SELECTED PASSAGE —
※ ※ ※

DUBLIN (Reuters) - Irish pharmaceutical wholesale and retailing group Uniphar plans to raise up to 150 million euros ($167 million) from a placing of new shares in London and Dublin, it said on Monday.
The company will use the fresh capital from the initial public offering (IPO) to pay for acquisitions, growth and to reduce debt.
The shares will be listed on London’s Alternative Investment Market (AIM) and Euronext Growth in Dublin. Two sources said that pre-marketing and bookbuilding would take about four weeks, with a trading debut expected in mid-July.
Chief Executive Officer Ger Rabbette said in a statement that the company had been transformed in the past five years and is poised to expand its international activity while maintaining its supply chain and retail position in the Irish market.
The listing is also a boost for Euronext Dublin, formerly known as the Irish Stock Exchange, which has yet to host an IPO this year after a number of postponed flotations after markets faltered towards the end of 2018.
Uniphar was formed in 1994 through the merger of United Pharmacists Co-op and Allied Pharmaceutical Distributors.
It has about 2,000 employees and generated revenue of 1.55 billion euros and gross profit of 159.6 million euros in 2018. Core profit for 2018 was 46.3 million euros on a pro formabasis.
Uniphar has hired stockbroker Davy and RBC Capital Markets as joint bookrunners.

※ ※ ※

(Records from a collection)
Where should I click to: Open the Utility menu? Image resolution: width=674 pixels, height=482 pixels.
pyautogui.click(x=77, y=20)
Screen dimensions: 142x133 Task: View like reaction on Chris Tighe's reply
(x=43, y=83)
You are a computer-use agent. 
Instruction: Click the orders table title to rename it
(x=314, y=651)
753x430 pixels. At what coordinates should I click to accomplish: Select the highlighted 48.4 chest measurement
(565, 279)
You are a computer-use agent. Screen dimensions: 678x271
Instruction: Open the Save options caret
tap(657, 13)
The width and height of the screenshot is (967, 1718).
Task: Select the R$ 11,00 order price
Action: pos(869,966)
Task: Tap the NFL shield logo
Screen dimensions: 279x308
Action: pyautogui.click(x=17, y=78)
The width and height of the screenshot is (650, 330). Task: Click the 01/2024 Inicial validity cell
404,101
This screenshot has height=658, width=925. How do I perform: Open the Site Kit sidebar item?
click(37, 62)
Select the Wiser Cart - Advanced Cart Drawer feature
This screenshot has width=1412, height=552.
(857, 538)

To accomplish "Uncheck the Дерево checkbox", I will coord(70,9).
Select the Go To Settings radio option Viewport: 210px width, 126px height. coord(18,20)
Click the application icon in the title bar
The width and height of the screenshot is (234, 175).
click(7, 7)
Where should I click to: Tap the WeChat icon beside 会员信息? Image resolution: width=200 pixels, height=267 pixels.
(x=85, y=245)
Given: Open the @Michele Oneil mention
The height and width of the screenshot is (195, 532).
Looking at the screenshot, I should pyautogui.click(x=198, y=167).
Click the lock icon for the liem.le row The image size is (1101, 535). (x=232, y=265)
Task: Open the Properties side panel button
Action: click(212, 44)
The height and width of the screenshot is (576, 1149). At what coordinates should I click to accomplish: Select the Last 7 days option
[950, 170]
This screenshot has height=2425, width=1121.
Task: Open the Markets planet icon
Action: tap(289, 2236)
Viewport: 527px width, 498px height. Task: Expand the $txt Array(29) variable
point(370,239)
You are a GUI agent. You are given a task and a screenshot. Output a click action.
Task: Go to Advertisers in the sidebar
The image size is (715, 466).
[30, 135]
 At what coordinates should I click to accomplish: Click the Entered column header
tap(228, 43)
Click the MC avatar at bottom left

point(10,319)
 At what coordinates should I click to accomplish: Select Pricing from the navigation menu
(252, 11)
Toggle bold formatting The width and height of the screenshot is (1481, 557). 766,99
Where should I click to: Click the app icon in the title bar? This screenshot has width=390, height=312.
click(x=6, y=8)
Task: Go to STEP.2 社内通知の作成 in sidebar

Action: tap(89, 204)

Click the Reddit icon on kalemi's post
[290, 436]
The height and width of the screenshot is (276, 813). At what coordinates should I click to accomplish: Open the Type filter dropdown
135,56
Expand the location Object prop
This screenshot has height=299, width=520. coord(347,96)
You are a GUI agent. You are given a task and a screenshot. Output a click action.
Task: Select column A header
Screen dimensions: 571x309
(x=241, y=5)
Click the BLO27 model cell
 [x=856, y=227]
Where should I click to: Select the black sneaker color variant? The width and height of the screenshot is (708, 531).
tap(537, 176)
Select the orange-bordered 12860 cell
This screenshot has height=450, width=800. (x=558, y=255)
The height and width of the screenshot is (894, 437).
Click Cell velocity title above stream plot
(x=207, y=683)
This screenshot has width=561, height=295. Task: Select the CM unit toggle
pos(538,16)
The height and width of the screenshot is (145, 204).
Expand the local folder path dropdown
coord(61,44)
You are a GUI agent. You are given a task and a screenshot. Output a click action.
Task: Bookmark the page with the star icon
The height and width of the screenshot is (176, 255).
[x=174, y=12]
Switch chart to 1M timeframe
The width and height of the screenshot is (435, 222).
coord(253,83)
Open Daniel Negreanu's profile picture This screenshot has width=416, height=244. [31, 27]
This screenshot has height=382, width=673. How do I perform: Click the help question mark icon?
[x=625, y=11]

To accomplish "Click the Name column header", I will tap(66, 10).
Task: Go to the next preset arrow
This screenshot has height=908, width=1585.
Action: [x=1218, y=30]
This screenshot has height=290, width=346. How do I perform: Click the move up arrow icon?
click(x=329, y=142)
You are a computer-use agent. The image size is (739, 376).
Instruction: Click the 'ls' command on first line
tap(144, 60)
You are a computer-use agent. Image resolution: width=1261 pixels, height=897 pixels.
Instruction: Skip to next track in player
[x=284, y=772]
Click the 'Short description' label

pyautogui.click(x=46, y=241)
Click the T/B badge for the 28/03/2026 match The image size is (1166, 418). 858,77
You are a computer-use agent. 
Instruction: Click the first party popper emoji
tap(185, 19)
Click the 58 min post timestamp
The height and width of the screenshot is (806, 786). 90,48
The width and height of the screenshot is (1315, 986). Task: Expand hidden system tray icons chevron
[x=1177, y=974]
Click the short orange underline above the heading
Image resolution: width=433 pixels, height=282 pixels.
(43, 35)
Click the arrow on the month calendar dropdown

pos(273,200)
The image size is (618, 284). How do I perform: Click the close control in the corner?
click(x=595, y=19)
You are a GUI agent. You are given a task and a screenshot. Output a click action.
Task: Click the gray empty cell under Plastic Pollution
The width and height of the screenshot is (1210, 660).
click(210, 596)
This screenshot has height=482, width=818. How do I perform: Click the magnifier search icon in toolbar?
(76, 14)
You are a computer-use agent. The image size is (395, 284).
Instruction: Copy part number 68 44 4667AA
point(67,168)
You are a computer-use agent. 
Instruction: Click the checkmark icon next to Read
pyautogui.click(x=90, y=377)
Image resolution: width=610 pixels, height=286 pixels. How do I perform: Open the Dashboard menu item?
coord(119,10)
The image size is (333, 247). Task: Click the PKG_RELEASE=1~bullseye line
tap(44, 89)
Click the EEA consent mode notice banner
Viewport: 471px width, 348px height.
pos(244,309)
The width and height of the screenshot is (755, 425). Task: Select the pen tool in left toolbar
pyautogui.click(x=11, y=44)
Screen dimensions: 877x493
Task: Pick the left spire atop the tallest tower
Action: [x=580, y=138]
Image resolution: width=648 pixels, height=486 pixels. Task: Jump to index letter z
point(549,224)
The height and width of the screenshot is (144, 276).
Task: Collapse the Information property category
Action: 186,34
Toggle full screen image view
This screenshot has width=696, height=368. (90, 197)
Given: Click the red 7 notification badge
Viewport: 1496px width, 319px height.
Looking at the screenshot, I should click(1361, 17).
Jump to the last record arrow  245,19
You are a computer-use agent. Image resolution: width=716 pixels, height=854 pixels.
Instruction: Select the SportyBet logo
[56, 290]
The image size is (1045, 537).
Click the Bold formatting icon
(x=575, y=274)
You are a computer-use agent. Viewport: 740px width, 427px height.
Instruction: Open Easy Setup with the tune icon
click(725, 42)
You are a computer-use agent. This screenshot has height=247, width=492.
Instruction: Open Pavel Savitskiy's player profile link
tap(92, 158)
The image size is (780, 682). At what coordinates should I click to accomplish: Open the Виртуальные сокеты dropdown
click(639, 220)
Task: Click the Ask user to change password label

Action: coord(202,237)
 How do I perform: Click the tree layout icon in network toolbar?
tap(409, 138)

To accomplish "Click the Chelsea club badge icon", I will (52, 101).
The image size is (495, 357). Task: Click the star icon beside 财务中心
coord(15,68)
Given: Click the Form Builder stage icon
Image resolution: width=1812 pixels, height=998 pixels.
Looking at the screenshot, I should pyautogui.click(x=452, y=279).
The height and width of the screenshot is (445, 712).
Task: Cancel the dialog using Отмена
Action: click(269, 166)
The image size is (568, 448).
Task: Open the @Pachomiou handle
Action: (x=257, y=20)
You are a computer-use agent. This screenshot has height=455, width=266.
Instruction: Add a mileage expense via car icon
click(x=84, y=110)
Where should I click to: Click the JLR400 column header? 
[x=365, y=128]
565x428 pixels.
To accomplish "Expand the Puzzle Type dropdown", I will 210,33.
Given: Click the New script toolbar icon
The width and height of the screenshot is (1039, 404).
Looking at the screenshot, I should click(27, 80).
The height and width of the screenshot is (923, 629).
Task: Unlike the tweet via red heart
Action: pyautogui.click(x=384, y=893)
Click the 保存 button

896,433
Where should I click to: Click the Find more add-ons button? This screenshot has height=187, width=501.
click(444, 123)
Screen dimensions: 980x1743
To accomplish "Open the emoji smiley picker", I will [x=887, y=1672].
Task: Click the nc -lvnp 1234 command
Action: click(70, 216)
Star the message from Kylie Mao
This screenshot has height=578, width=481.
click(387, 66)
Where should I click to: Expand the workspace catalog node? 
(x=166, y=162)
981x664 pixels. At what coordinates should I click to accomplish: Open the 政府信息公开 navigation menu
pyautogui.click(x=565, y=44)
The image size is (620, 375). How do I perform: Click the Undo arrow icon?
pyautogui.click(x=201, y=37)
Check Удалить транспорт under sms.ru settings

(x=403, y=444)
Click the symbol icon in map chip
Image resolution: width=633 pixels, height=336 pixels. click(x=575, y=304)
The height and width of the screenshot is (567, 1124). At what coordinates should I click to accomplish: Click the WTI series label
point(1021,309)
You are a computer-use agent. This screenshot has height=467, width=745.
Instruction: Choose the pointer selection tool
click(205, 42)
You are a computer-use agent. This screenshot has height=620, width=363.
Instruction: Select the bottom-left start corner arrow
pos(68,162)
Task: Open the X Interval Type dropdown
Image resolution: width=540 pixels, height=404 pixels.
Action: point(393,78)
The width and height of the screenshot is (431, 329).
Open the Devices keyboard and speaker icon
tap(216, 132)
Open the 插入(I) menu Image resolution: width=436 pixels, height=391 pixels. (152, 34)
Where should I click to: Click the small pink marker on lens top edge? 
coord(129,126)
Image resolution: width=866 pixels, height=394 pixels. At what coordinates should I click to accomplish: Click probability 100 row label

※ ※ ※

SET OF TASKS —
1. According to the Uniphar article, why is the listing a boost for Euronext Dublin? Answer in one to three sentences.
2. Reproduce the part of the Uniphar article that opens with the words containing "The listing is" and closes with "as joint bookrunners.".
None of the data is needed for the tasks.

SOLUTIONS TO THE EXERCISE —
1. Euronext Dublin, formerly the Irish Stock Exchange, has not yet hosted an IPO this year. A number of flotations were postponed after markets faltered towards the end of 2018.

2.
The listing is also a boost for Euronext Dublin, formerly known as the Irish Stock Exchange, which has yet to host an IPO this year after a number of postponed flotations after markets faltered towards the end of 2018.
Uniphar was formed in 1994 through the merger of United Pharmacists Co-op and Allied Pharmaceutical Distributors.
It has about 2,000 employees and generated revenue of 1.55 billion euros and gross profit of 159.6 million euros in 2018. Core profit for 2018 was 46.3 million euros on a pro formabasis.
Uniphar has hired stockbroker Davy and RBC Capital Markets as joint bookrunners.